- HOW TO COMPLETE THIS TASK -
Transcribe the records in full, keeping every character as it is.

- DATA TO USE -
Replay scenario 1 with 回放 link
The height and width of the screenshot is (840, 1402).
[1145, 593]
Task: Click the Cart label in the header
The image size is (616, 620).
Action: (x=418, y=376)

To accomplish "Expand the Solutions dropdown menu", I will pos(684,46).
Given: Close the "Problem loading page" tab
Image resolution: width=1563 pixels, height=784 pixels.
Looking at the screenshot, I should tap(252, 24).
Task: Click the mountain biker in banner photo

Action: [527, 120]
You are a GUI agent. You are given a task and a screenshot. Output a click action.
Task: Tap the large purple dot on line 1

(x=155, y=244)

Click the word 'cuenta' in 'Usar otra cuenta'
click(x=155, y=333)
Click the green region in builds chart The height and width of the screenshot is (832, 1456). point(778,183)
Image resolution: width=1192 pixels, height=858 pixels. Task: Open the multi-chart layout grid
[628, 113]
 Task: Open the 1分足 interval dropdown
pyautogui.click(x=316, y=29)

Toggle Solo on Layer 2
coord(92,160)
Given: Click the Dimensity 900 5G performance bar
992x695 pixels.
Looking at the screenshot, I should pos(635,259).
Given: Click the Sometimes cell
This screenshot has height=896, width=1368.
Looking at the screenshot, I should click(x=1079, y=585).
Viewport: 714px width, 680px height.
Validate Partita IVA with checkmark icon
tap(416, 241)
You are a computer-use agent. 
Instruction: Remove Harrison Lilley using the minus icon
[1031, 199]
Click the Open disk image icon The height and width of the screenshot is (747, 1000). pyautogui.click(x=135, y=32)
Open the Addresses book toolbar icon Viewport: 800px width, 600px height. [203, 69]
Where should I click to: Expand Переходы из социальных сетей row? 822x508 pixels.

- WRITTEN RESPONSE -
Replay scenario 1 with 回放 link
The height and width of the screenshot is (840, 1402).
[1145, 593]
Task: Click the Cart label in the header
The image size is (616, 620).
Action: (x=418, y=376)

To accomplish "Expand the Solutions dropdown menu", I will pos(684,46).
Given: Close the "Problem loading page" tab
Image resolution: width=1563 pixels, height=784 pixels.
Looking at the screenshot, I should tap(252, 24).
Task: Click the mountain biker in banner photo

Action: [527, 120]
You are a GUI agent. You are given a task and a screenshot. Output a click action.
Task: Tap the large purple dot on line 1

(x=155, y=244)

Click the word 'cuenta' in 'Usar otra cuenta'
click(x=155, y=333)
Click the green region in builds chart The height and width of the screenshot is (832, 1456). point(778,183)
Image resolution: width=1192 pixels, height=858 pixels. Task: Open the multi-chart layout grid
[628, 113]
 Task: Open the 1分足 interval dropdown
pyautogui.click(x=316, y=29)

Toggle Solo on Layer 2
coord(92,160)
Given: Click the Dimensity 900 5G performance bar
992x695 pixels.
Looking at the screenshot, I should pos(635,259).
Given: Click the Sometimes cell
This screenshot has height=896, width=1368.
Looking at the screenshot, I should click(x=1079, y=585).
Viewport: 714px width, 680px height.
Validate Partita IVA with checkmark icon
tap(416, 241)
You are a computer-use agent. 
Instruction: Remove Harrison Lilley using the minus icon
[1031, 199]
Click the Open disk image icon The height and width of the screenshot is (747, 1000). pyautogui.click(x=135, y=32)
Open the Addresses book toolbar icon Viewport: 800px width, 600px height. [203, 69]
Where should I click to: Expand Переходы из социальных сетей row? 822x508 pixels.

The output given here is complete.